On a aujourd’hui accès à toutes sortes d'inventions pour simplifier nos repas (et ramollir notre nourriture) : Des moulins, mélangeurs, couteaux, râpes, poêles, fourneaux… La mastication de la nourriture est ainsi quotidiennement « sous-traitée » à des outils et des machines. La transformation alimentaire industrielle, ce n'est pas seulement la transformation chimique des aliments. C'est aussi la transformation mécanique.
La transformation mécanique des aliments réduit nos mouvements à nous. Si les muscles de notre mâchoire sont constamment sous stimulés, des problèmes de dentition peuvent s’en suivre (ex. notre palais ne se forme pas adéquatement et nos dents manquent d’espace). Ces problèmes de dentition sont souvent perçus comme étant causés par la génétique et nécessitant des chirurgies et des appareils orthodontiques. Mais certains problèmes dentaires sont liés à nos habitudes et pourraient être prévenus. [Nous avons d’ailleurs parlé de ce sujet avec l’enseignante en hygiène dentaire Vicky Potrzebowski à radio renard]. On vit avec la fausse impression que notre inertie n'a pas d'impact, pas de coûts. Mais les coûts sont déplacés en frais de dentisterie, d’orthodontie, d’orthophonie... L’humain moderne est dans un cercle vicieux où de nouvelles technologies sont inventées pour palier les impacts des technologies qui ont favorisé initialement notre inertie.
Pour s’épanouir, le mouvement est essentiel
L’exercice est certainement une forme de mouvement, mais ce serait une erreur de penser que c’est la seule forme de mouvement humain. Katy Bowman souligne qu’un grand nombre de mouvements qu’on fait chaque jour n'entrent pas dans la définition clinique de l'exercice. Comme on a divisé les aliments en glucides, protéines et gras, on a divisé le mouvement en cardio, force et flexibilité. Au lieu d'essayer de tracer une liste des « super aliments », Katy valorise les aliments entiers et naturels.

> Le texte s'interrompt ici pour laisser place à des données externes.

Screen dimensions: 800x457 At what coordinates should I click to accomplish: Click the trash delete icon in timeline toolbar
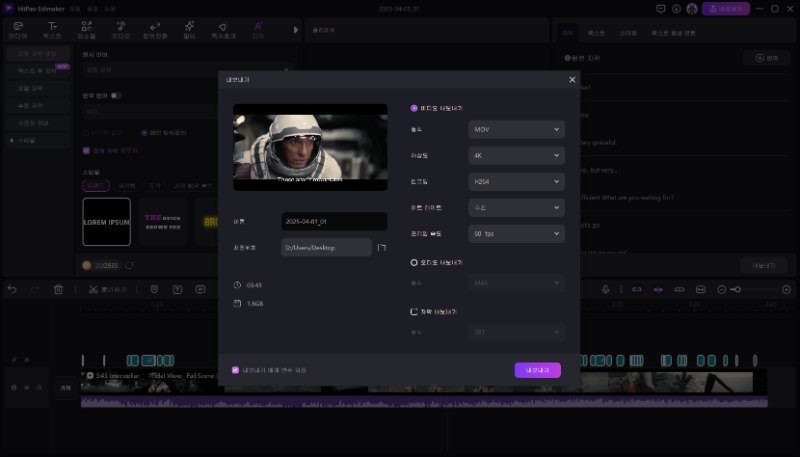click(x=58, y=289)
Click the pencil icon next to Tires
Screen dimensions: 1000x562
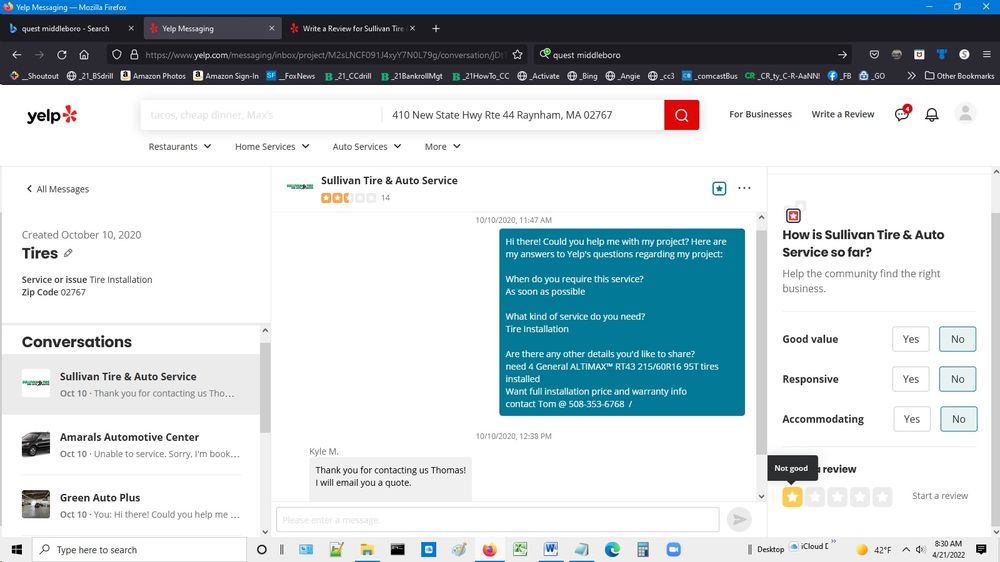click(69, 254)
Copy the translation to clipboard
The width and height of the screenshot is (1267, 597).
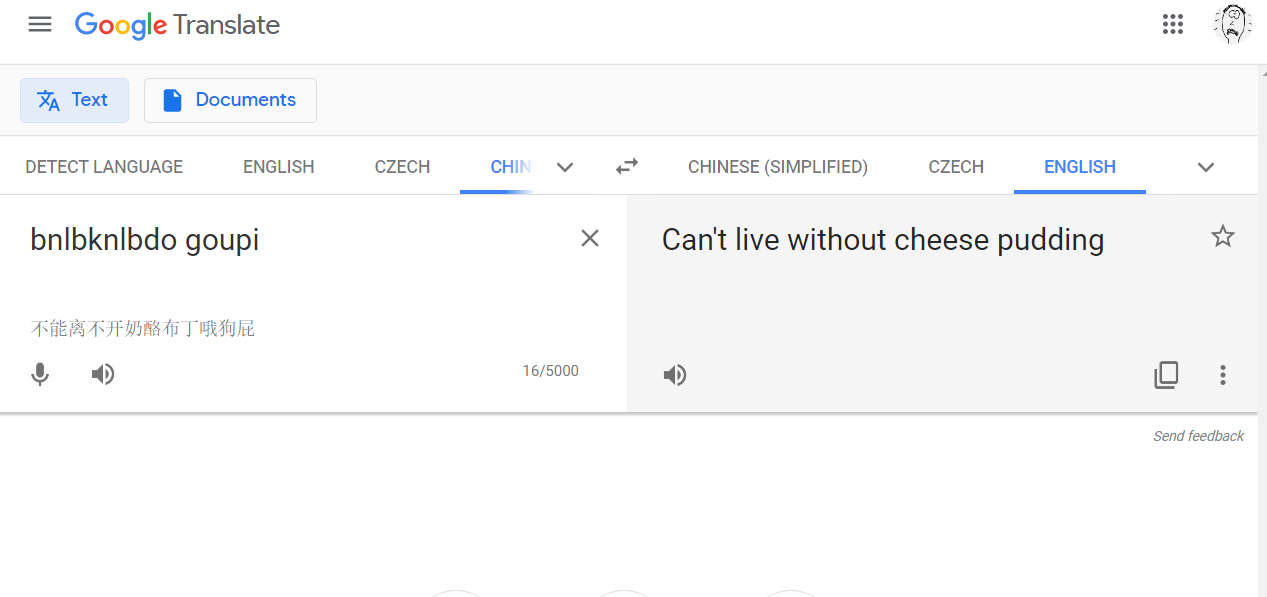[1166, 375]
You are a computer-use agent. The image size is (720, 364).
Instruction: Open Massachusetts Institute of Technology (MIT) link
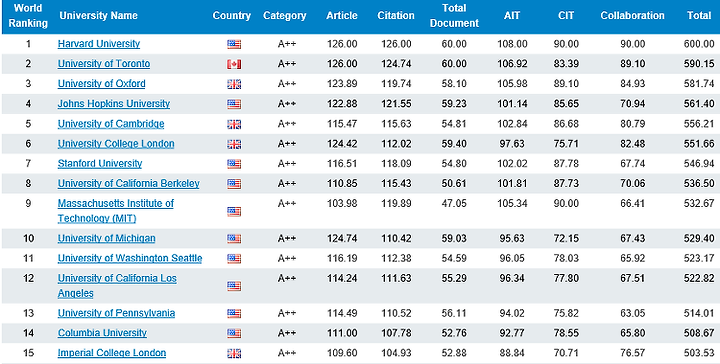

Katy amène ainsi le focus sur la qualité de nos mouvements, pas seulement sur la quantité. Les mouvements qu’elle qualifie de « nutritifs » sont des mouvements complexes, variés et harmonieux avec les autres et avec la nature. Des mouvements qui font bouger plusieurs membres ou tout le corps à la fois, plutôt que d’entraîner un muscle isolément.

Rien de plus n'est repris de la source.